Toward Healthy Pelvic Longevity
Uterine prolapse should not be accepted as an unforgiving biological destiny. The intersection of genetic predisposition, ethnicity, the hormonal shifts of aging, and daily mechanical habits dictates the future of the female pelvis.
Understanding that every poorly managed physical effort, every nutritional deficiency, and every instance of neglecting the internal musculature either adds to or subtracts from this biomechanical equation is the first step toward a paradigm shift. Through strategic nutrition, the correction of daily habits, and consistent neuromuscular training, modern medicine offers more than just treatments for when a structure has failed. It provides the definitive tools to preserve, with dignity and scientific rigor, the internal integrity of the body. Caring for the pelvic floor is not a matter of aesthetics or age; it is a silent investment in freedom, continence, and quality of life.

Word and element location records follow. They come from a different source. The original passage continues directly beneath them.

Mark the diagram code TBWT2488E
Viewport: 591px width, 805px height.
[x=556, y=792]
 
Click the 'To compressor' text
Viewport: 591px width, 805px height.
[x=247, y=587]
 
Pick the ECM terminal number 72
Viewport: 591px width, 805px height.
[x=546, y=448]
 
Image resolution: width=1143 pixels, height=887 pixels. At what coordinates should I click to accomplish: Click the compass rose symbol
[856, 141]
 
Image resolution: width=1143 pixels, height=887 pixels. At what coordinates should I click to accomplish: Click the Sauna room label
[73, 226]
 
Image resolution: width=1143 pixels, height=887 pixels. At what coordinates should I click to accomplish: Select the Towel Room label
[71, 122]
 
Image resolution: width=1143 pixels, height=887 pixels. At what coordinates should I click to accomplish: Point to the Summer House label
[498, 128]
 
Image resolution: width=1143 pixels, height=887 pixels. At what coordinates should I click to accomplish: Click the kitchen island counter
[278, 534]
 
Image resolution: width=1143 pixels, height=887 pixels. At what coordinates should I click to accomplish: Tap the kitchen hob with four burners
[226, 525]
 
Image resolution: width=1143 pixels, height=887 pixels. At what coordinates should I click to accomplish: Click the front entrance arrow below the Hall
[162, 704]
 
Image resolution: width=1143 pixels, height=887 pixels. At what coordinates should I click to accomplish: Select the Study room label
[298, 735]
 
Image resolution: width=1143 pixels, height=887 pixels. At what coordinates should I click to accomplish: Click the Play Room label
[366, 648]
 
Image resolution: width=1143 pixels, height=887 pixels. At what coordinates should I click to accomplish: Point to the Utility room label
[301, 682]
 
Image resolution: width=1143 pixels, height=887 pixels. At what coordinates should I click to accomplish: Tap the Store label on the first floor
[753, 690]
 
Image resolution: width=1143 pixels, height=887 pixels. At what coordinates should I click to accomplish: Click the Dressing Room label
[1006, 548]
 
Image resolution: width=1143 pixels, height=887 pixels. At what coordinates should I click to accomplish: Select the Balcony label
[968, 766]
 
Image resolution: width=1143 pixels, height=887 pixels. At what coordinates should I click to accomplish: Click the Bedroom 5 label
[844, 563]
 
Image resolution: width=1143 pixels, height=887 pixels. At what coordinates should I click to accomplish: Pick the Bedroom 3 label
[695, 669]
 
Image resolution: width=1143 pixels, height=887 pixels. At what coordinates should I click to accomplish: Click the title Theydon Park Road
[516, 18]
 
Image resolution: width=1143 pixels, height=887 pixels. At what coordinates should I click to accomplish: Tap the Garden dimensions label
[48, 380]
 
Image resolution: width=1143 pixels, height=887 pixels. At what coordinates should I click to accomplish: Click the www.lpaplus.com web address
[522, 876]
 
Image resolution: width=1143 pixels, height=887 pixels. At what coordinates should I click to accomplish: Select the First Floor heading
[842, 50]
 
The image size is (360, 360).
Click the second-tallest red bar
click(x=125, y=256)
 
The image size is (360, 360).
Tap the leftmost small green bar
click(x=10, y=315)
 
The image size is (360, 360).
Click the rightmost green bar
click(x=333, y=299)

Recommended Reference Sources
American College of Obstetricians and Gynecologists (ACOG)
International Urogynecological Association (IUGA)
National Health Service (NHS)
Mayo Clinic
Disclaimer: The information contained in this article is provided solely for educational and informational purposes. Under no circumstances should it be considered a medical diagnosis, treatment, or a substitute for professional consultation, advice, or clinical judgment from a qualified physician or urogynecologist. If you experience symptoms of heaviness, pain, or incontinence, we strongly recommend that you consult your trusted specialist.